Scotch tape has been a household mainstay for nearly a century, but it still holds some scientific surprises. Researchers have discovered that the screeching sound emitted when one rapidly peels Scotch tape—akin to the screech of fingernails on a chalkboard—is the result of shock waves produced by micro-cracks propagating along the tape at supersonic speeds, according to a new paper published in the journal Physical Review E.
It was a 3M engineer named Richard Drew who developed the first transparent sticky tape in 1930. The impetus came from car manufacturing, specifically two-color designs, where the adhesives used were so sticky they often removed the paint when peeled off; the paint then needed to be manually touched up. Drew found a sandpaper adhesive with just the right amount of stickiness and used it to coat a roll of cellophane tape. (Fun fact: Drew also co-invented the snail-style dispenser for the tape with his 3M colleague, John Borden.) The tape was hugely popular during the Great Depression; consumers used it to repair everyday items rather than replace them. That popularity has never waned.
Scotch tape has also generated considerable interest among physicists. Back in 1939, scientists noticed that peeling tape could produce light—specifically, a glowing line where the tape end pulls away from the roll.
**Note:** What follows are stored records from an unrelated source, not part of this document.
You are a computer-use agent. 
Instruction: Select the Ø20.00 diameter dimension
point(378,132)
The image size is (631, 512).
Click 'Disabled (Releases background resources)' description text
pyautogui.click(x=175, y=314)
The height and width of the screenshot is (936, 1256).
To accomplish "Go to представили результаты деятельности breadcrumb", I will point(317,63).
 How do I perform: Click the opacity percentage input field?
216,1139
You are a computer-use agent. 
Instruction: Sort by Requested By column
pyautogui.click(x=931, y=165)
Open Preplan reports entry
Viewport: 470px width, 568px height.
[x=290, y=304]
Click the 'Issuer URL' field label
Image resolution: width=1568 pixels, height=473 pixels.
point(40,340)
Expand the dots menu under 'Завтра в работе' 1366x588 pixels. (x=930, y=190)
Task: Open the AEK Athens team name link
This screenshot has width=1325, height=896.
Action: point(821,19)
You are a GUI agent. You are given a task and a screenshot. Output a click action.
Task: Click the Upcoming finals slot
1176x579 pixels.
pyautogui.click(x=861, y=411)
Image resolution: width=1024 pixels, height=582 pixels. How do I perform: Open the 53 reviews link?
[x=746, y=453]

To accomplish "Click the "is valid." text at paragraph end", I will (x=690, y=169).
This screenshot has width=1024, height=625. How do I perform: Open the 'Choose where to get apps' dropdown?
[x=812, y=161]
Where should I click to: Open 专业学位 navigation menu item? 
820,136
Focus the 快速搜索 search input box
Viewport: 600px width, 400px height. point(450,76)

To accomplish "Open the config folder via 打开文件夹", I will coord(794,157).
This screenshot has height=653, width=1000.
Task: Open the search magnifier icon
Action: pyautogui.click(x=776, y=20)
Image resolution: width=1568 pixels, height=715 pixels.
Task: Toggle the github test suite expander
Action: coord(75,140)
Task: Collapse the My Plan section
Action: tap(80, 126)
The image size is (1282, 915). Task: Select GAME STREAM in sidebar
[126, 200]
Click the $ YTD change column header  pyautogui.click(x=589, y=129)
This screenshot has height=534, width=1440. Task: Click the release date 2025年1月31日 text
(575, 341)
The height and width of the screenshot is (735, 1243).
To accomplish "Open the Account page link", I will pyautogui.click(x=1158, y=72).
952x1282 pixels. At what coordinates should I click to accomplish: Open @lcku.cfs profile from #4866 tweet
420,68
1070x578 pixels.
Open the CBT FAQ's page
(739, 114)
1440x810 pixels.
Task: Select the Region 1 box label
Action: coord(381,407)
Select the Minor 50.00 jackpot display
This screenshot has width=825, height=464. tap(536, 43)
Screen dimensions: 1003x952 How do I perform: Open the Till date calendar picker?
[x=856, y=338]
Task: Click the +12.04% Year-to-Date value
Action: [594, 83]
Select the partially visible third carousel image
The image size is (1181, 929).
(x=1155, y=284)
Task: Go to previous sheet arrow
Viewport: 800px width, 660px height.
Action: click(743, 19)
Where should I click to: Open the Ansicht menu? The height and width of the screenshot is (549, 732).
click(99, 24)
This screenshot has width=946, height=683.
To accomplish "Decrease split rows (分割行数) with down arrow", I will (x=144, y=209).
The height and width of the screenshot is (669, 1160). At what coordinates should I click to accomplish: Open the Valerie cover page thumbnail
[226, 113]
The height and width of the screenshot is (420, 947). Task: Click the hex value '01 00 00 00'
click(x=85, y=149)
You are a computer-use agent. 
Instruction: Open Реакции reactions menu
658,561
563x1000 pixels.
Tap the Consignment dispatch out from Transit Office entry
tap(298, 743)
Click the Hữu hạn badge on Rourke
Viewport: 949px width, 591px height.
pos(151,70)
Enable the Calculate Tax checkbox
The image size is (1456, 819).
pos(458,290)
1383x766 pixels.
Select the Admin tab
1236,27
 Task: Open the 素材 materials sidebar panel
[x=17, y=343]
The phenomenon was first recorded in the 17th century and is known as triboluminescence: the generation of light when a material is crushed, ripped, rubbed, or scratched. Diamonds, for instance, sometimes glow blue or red during the cutting process, while ceramics emit yellow-orange light when being cut by abrasive water jets.
The most popular example is Wint-O-Green Life Savers: crush the candy in a dark closet and you can see the sparks produced. It’s the sugar crystals that produce the effect: the crushing action rips electrons from the molecules, which leap across the gap to the more positively charged side. The jumping electrons collide with nitrogen atoms in the air, which briefly absorb the energy and then emit UV light. The effect is made visible by the wintergreen oil used for flavoring, i.e., fluorescent methyl salicylate, which absorbs UV light and converts it into blue light.